There's nothing quite like a rocket launch, or even a dramatic planetary discovery to get one fired up about space--and nowadays either of those two events could be carried out in the U.S. by NASA or one of the new breed of commercial space companies. But these billion-dollar efforts aren't all there is to be excited about in space tech innovation. Two Kickstarter projects currently in progress are trying to achieve some amazing goals on a tiny fraction of NASA's or even Elon Musk's budget.
CAT, the novel plasma thruster for cubesats, is a project with a $200,000 budget. It's a plan to build an actual microspacecraft powered by a newly proven micro plasma rocket. Though the craft is not much bigger than a bottle of wine, and the thrust put out by the plasma engine is fairly small, the design is nevertheless powerful enough to propel the planned spacecraft where few have gone before: Into deep space. The project is designed as a technology demonstrator, showing that meaningful science could be carried out by microsatellites at a fraction of the cost of typical spacecraft.

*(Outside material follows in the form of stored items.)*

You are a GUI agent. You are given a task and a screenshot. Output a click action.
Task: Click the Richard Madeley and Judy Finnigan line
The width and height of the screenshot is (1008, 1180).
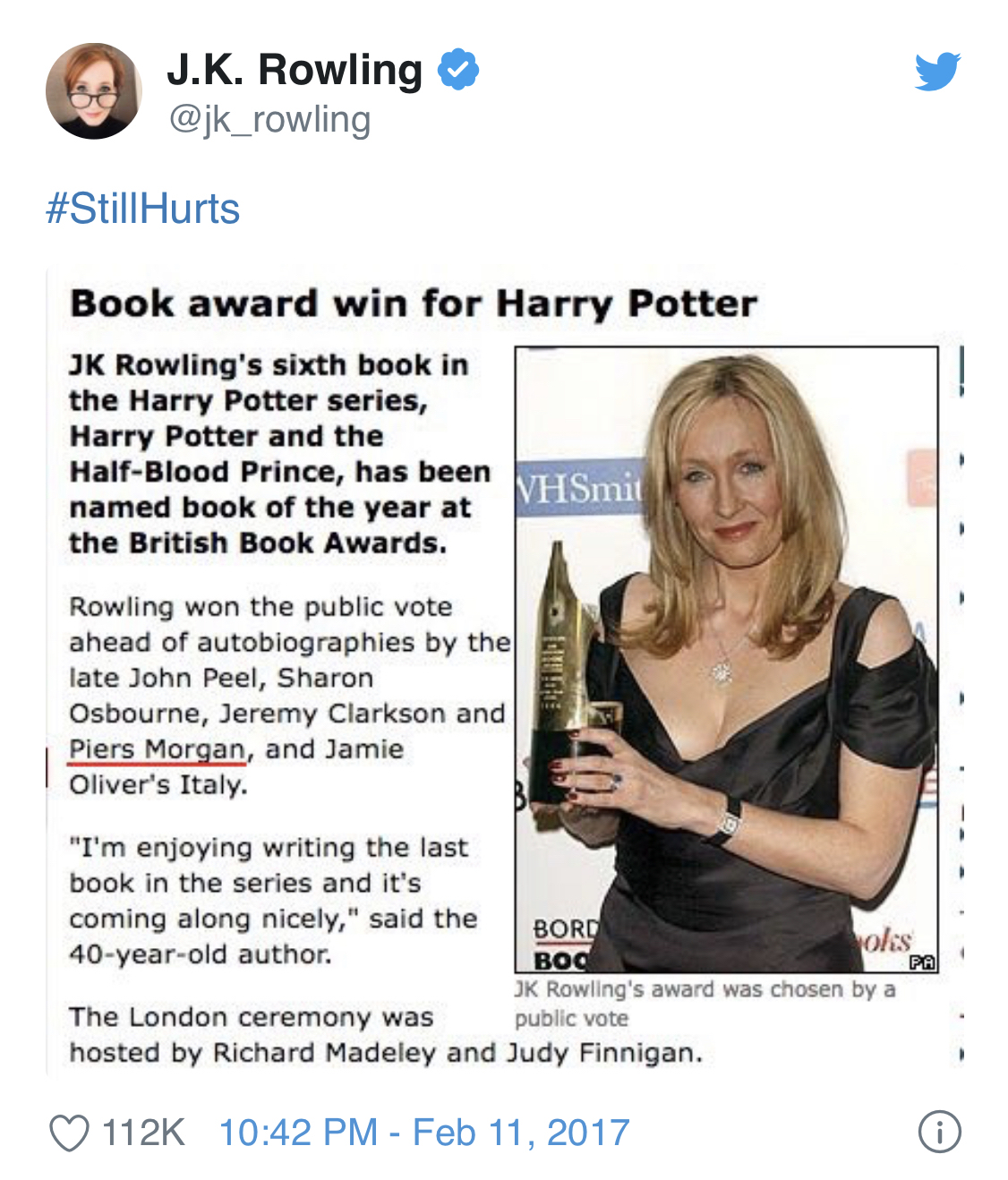(386, 1052)
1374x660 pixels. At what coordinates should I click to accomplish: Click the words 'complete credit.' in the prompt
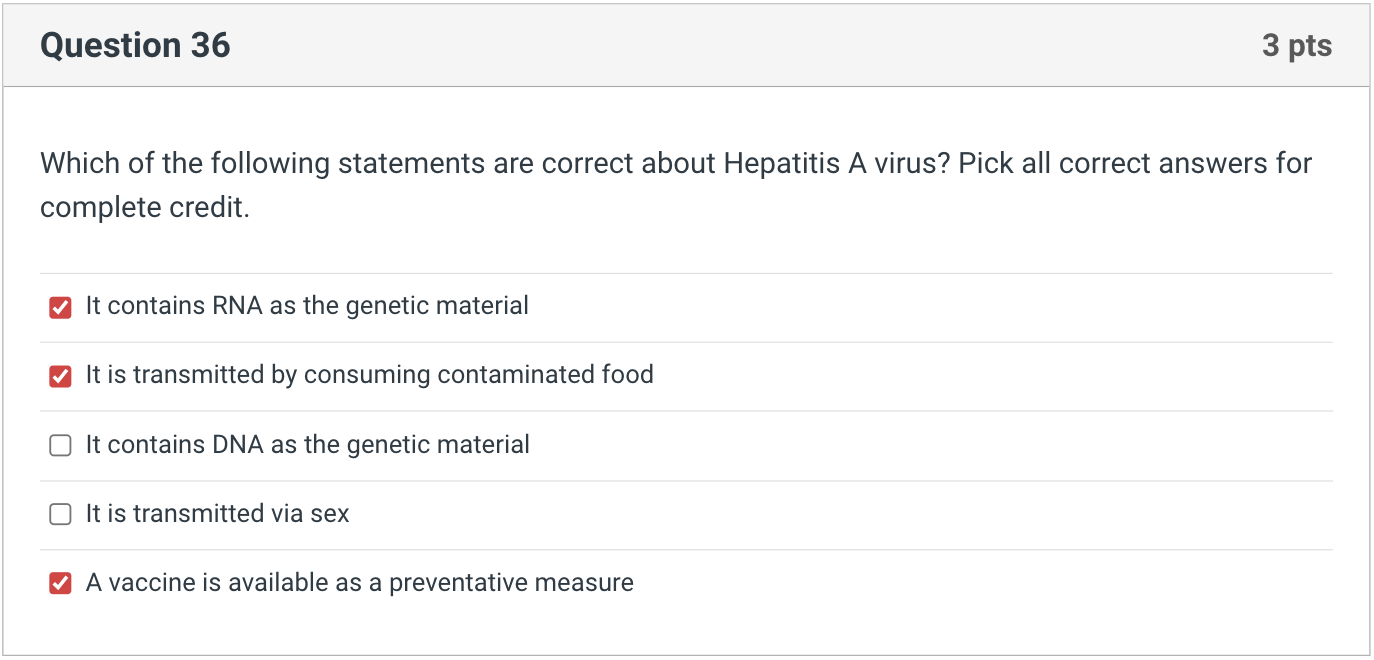tap(144, 208)
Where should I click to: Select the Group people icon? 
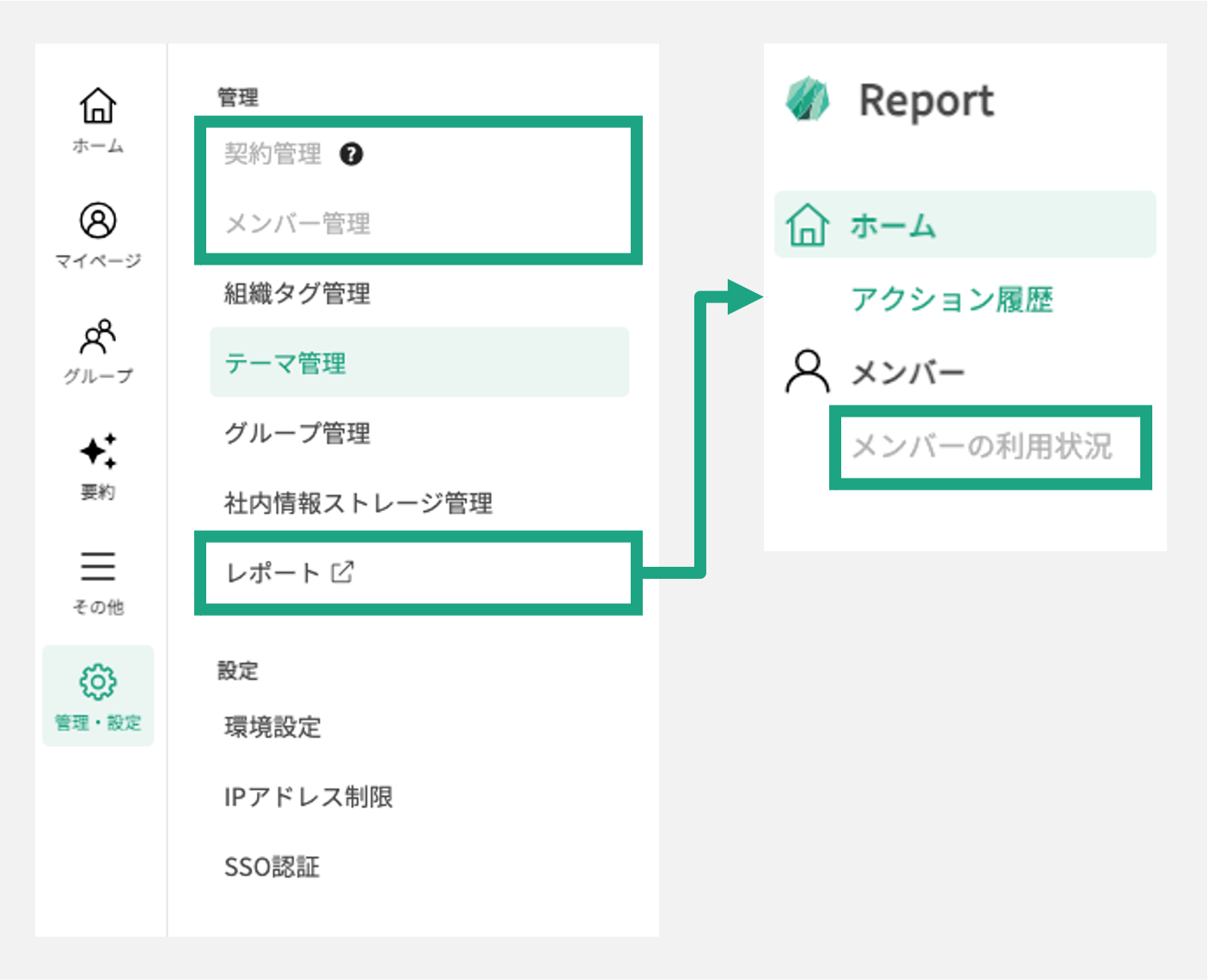(98, 337)
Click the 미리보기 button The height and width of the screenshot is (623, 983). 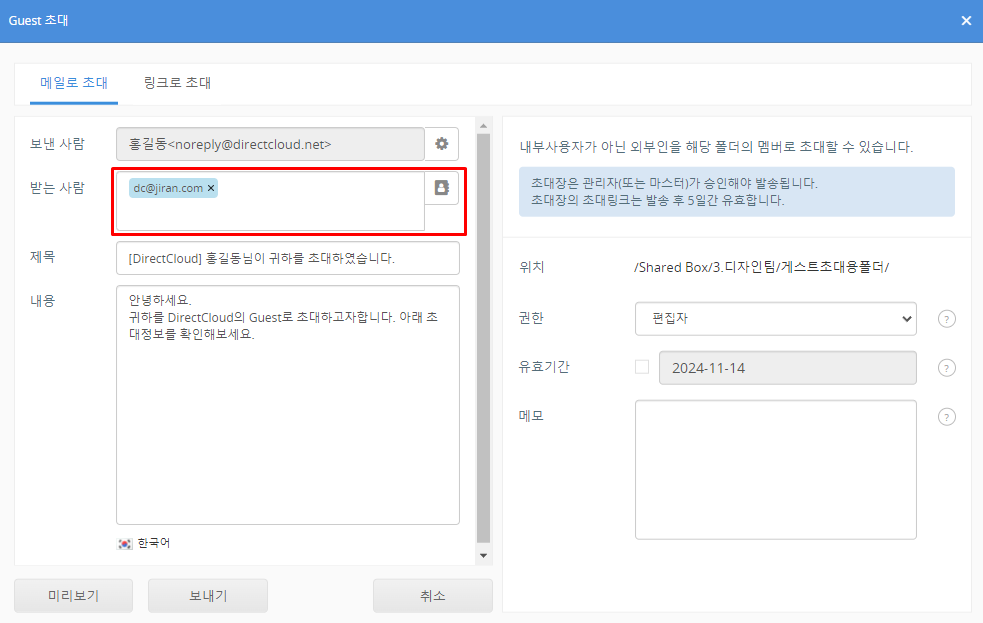click(74, 596)
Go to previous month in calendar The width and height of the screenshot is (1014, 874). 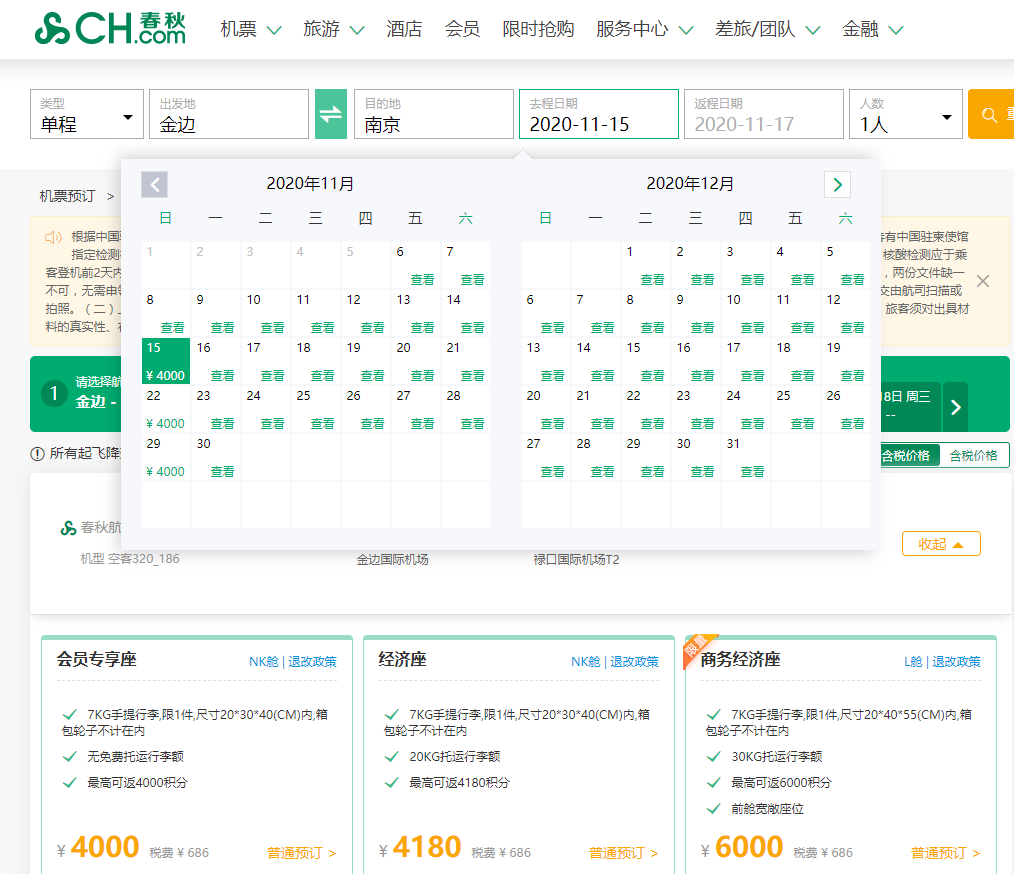pos(155,185)
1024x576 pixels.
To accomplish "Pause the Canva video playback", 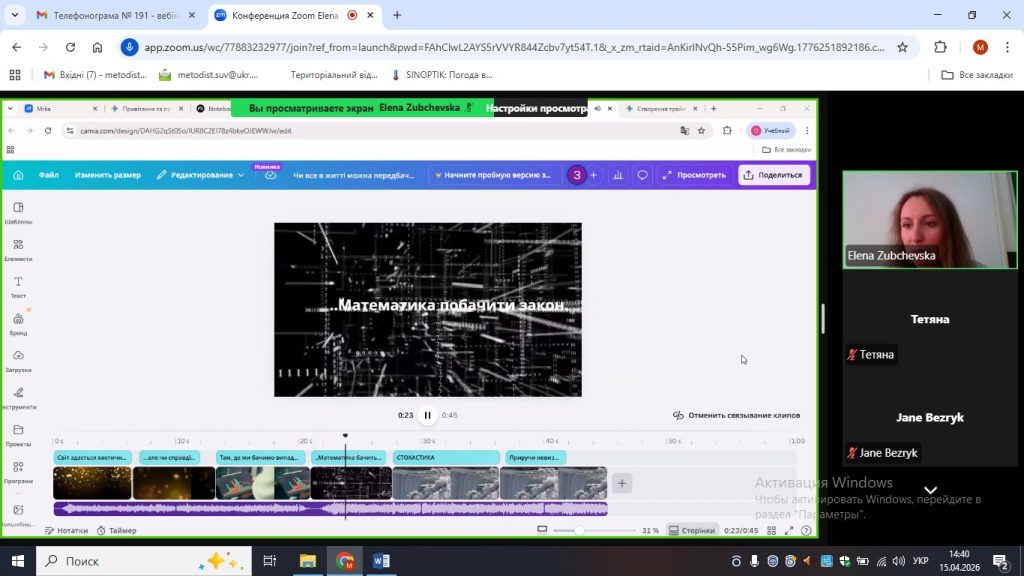I will [x=427, y=415].
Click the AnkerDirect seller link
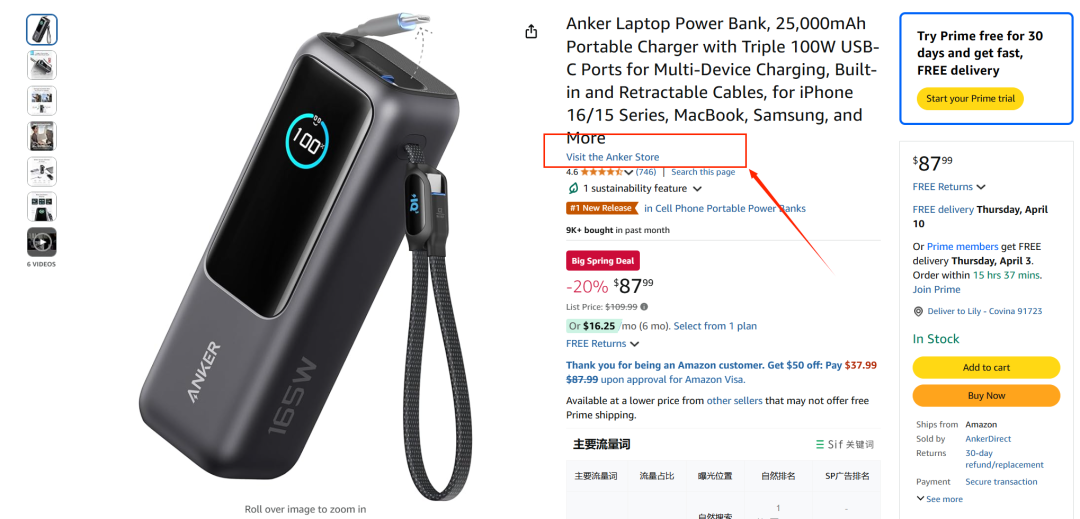The width and height of the screenshot is (1080, 519). [x=988, y=438]
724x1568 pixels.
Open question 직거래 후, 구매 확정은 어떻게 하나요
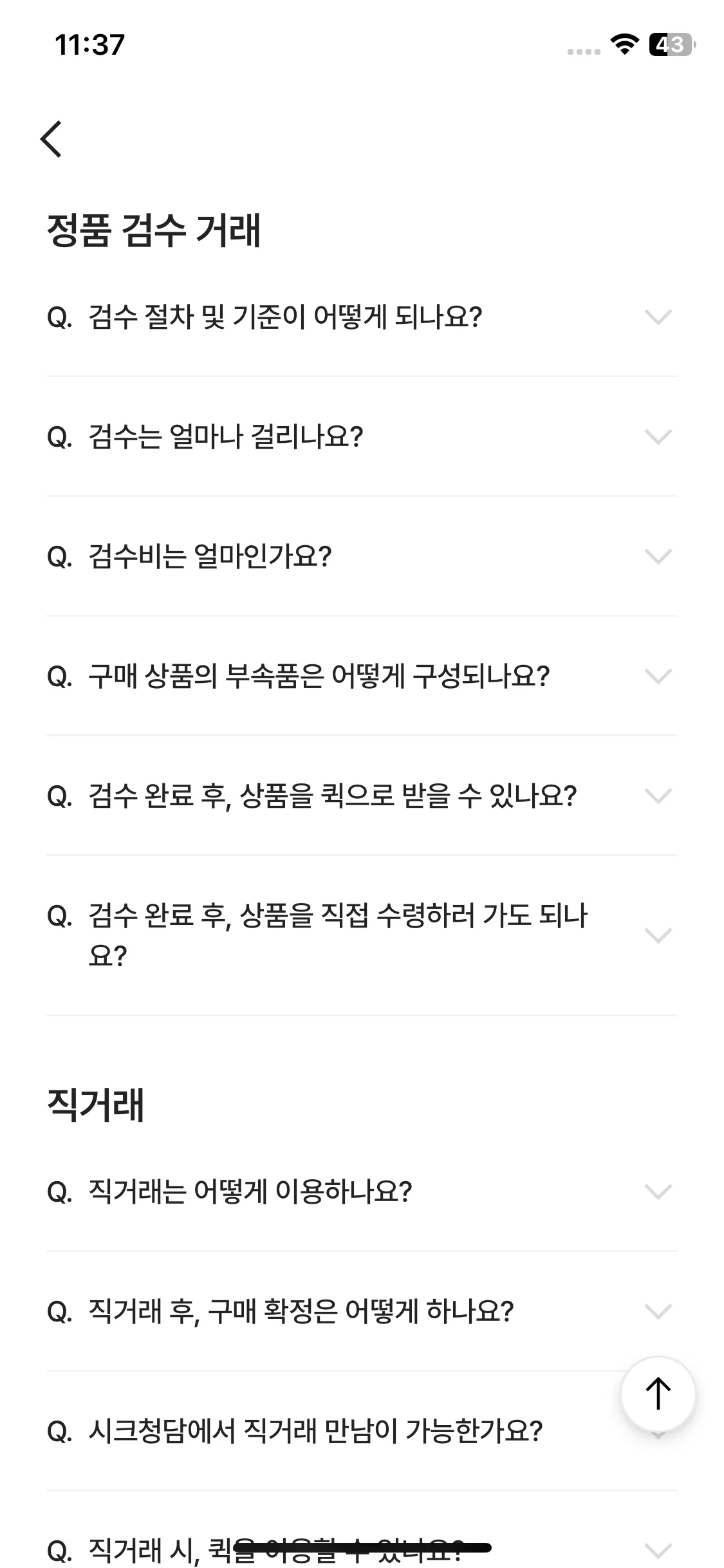coord(362,1311)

Pocket Spacecraft has a whole other idea. It's looking for £290,000 ($437,000) to build a whole fleet of tiny spacecraft. In this case each one is smaller and thinner than a CD, but is loaded with solar cells and electronics so it can transmit a custom message. Some will be tested in Earth orbit, others will--if all goes well--land on the moon. Backers of the project can either get their details etched onto one or, if they pay more, design the code that goes aboard.